28. Bölüm

1K 48 28
                                    

Şu anda bir mağzanın içindeki bir koltuğa kendimi bırakmış ve yalvaran gözlerle Ezgi'ye bakıyordum.

Şimdi şöyle ki yarın kep töreni var ve ben şu anda yarın ki kep törenim için elbise bakıyoruz. Zaten bunu biliyorsunuz ama ufak bir hatırlatma olsun istedim.

Saat birden berri gezmediğimiz ve denemediğim elbise kalmadı ki şu hayatta en sevmediğim şeyse kıyafet giy çıkar yapmak.

Ezgi elinde iki tane elbise tutuyordu. Bu iki elbise arasında kalmıştı. Aman Allah'ım ne büyük sorun.

"Ezgi Allah aşkına o piti piti yapalaım hangisi çıkarsa onu alıp çıkalım" dediğimde gözlerini devirdi.

Hayır yani çok uzattı ne gerek var. İkiside siyah elbise.

"Sedef canım kardeşim bekle azıcık düşünüyorum. Ayrıca bizim çocukları çağırdım" dediğinde kaşlarını çattım. Şimdi onların burda ne işi vardı ki?

"Neden çağırdın?" dediğimde yine gözlerini devirdi ve "Onlar seçsin senin elbiseni diye. Off kızım eve bizi onlar götürsün diye tabiki de. Şimdi şunu da dersin neden hepsi geliyo?" dediğinde başımı sallayarak onu onayladım.

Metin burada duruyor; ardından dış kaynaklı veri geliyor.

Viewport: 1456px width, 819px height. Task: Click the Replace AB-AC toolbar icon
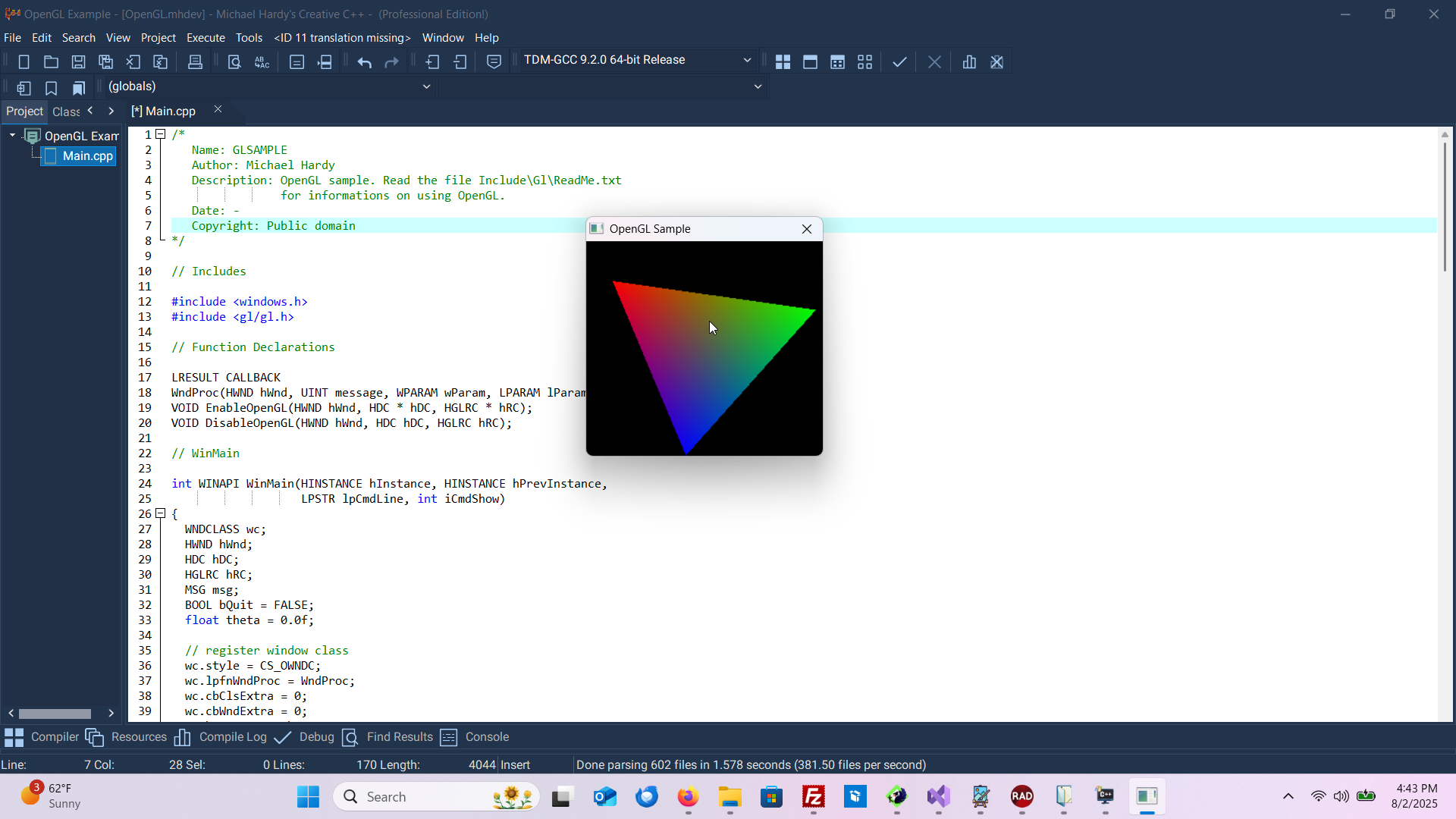(262, 61)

"Ardayı aradım diğerleri de yanında olunca topluca gelmeye karar verdiler. Açıklama yeterli geldi mi?" başımı salladım sadece yine.

Bu iki elbise arasında kalınca Ezgi gidip ikisine de uyacak olan ayakkabı ve çantada seçti.

Çantam siyah küçük üstünde kare kabartması olan ve tokası altın rengi olan siyah deri bir çanta almıştık.

Ayakkabı olarakta siyah önü kapalı çapraz bağlamalı ve yüksek topuklu bir ayakkabı almıştık.

Ben biraz salaklık edip ayakkabıyı alınca neden yüksek topuklu aldığımızı sormuştum va aldığım cavap ise 'Eğer uzun elbiseyi seçersek yüksek topuklı ile elbiseyi kaldırmış olucaz' dedi.

Peki bunu duyan ben ne yaptım Ezgi'ye kızdım. Ya madam böyle bişey var ayakkabıyı alırken insan bir haber verir dimi?

Tabi ben bunu öğrendiğimde bu mağzada elbise seçmeye çalıştığımız için ayakkabıyı değiştirmeye de üşendim.

Aslında bunu baştan söyleseydi ben direkt kısa olan elbiseyi seçerdim. Sırf çok tapuklu ayakkabı giymemek için.

Neyse artık olan olmuştu. Ezgi en sonda bana dönüp "Bu elbiseyi alıyoruz. Bence bu sana daha çok yakıştı" diyip elime tutuşturdu.

Şimdi siz uzun olanı mı, kısa olanı mı? Diye sorucaksınız ama ben size söylemiyicem. Yarın öğrenirsiniz zaten.

Şimdi ise bizimkiler gelmişti. Ezgi ön koltuğa bindi ben de arkaya. Batu gelmemişti. Kendisi İlke ile ufak bir randuvuda da.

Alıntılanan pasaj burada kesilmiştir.